Tracey normally caddies for Amelia, but with the physical demands of hilly Champions Retreat and hillier Augusta National, the Williamsons thought it’d be best if Mark would don the white jumpsuit and carry the bag.
“It was a hard decision,” Amelia said, “but they both know my game really well, and they both know how to fill me with confidence.”
As Williamson has learned, that’s most crucial.
So, too, is enjoyment.
Bond believes Williamson can play well if she trusts her recent swing changes, gets hot with the putter, and doesn’t put too much pressure on herself.
Williamson knows this is her one and only chance at Augusta glory, but she also is aware that if she’s stressed, if she’s not herself, it will only hurt her performance.
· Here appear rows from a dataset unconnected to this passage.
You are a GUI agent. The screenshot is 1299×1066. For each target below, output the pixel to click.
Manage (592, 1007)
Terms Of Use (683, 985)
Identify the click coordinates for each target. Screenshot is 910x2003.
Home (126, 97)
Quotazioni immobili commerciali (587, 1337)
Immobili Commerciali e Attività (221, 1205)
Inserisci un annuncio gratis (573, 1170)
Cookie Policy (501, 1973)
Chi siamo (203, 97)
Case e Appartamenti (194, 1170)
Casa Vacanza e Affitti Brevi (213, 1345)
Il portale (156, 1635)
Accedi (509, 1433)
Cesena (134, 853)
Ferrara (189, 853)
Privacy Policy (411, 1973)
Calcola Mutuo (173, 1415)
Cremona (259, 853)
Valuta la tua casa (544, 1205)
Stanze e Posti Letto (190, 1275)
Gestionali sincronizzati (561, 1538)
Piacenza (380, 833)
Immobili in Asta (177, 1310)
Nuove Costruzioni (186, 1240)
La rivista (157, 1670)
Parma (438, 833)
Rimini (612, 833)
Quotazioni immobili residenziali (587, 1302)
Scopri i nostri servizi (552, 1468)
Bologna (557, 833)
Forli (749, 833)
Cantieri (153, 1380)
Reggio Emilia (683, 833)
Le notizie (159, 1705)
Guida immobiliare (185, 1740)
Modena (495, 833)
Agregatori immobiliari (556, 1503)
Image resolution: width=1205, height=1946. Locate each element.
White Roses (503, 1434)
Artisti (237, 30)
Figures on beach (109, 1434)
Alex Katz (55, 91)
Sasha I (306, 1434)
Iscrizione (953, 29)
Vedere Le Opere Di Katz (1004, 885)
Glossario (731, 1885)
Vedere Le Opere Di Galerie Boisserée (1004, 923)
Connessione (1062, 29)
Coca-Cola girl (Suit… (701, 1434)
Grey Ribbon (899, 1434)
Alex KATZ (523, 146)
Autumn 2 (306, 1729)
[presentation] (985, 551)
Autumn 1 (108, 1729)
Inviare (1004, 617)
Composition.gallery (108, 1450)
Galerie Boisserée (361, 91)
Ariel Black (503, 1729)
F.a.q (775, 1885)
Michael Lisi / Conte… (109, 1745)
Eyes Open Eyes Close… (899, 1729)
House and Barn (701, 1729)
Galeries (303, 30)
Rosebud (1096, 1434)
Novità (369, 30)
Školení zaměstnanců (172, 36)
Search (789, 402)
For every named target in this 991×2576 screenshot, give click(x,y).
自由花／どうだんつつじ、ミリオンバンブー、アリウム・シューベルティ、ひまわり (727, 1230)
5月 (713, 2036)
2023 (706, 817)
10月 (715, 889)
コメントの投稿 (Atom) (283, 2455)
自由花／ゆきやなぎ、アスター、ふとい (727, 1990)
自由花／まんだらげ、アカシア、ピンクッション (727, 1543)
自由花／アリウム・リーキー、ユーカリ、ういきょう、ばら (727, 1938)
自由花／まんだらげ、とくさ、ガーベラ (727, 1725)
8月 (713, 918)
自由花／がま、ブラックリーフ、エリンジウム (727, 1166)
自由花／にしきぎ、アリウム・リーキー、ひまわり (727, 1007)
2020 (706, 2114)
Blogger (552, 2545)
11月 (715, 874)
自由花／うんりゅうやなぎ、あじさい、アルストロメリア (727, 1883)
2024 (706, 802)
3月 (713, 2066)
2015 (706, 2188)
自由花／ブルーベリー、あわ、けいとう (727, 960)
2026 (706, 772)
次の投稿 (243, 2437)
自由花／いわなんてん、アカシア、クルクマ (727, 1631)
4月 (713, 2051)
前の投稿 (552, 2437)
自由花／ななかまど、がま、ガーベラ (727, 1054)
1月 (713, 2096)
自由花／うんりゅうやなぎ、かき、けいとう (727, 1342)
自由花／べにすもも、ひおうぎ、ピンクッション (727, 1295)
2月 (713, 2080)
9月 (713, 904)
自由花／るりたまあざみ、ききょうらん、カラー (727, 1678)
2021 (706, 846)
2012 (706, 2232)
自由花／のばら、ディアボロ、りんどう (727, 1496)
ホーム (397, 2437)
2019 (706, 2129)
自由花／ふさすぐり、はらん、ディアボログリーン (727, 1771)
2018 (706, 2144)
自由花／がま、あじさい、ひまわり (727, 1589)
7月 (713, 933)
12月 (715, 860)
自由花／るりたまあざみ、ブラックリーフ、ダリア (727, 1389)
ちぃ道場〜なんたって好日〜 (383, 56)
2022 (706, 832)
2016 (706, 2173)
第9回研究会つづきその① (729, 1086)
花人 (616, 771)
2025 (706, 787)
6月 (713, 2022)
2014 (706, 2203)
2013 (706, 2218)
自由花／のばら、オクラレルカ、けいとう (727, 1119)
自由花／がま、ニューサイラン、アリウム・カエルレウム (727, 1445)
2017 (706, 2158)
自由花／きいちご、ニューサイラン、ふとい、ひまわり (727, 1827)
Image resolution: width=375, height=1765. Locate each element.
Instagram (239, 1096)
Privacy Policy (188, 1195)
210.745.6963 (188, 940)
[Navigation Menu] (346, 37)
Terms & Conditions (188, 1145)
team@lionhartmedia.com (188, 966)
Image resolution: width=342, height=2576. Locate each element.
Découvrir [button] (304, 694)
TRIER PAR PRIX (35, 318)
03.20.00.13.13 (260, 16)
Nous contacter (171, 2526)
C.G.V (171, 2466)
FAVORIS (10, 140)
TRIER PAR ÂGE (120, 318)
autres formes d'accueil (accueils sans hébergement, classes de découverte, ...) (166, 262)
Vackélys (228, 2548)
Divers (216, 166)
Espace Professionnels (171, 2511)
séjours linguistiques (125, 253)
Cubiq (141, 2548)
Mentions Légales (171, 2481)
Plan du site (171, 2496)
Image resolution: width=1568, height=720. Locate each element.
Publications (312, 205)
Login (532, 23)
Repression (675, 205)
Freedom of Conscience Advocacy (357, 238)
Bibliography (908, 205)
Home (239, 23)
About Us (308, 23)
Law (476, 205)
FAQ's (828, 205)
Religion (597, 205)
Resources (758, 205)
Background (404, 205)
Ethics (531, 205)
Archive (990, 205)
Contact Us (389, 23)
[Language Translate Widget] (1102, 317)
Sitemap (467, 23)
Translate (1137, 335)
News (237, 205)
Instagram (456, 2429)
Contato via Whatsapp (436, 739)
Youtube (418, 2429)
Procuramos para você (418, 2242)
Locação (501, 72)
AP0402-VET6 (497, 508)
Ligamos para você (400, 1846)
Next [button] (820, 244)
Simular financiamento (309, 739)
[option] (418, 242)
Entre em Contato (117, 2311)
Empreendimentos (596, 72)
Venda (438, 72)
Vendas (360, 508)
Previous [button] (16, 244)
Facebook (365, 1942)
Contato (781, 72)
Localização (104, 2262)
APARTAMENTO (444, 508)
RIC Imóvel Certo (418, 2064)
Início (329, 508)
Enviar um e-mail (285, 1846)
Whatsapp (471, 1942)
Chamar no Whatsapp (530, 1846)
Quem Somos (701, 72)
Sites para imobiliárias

“I owe it to myself to have fun,” Williamson said. “I worked a year and a half for this, and I’m not going to let a bad round or bad hole stop me from having a smile on my face. … This tournament is going to mean a lot. It’s weird to think that I’ve given my parents an opportunity to walk around kind of inside the ropes at Augusta National. It doesn’t really feel real to me. I think I don’t quite realize how special it’s going to be.
“I think I’m building it up in my mind, trying to play it down … but I think when I get out there, I’ll realize how big of a deal it is.”
So big that she'll try, but this time, she probably won't be able to fight back the tears.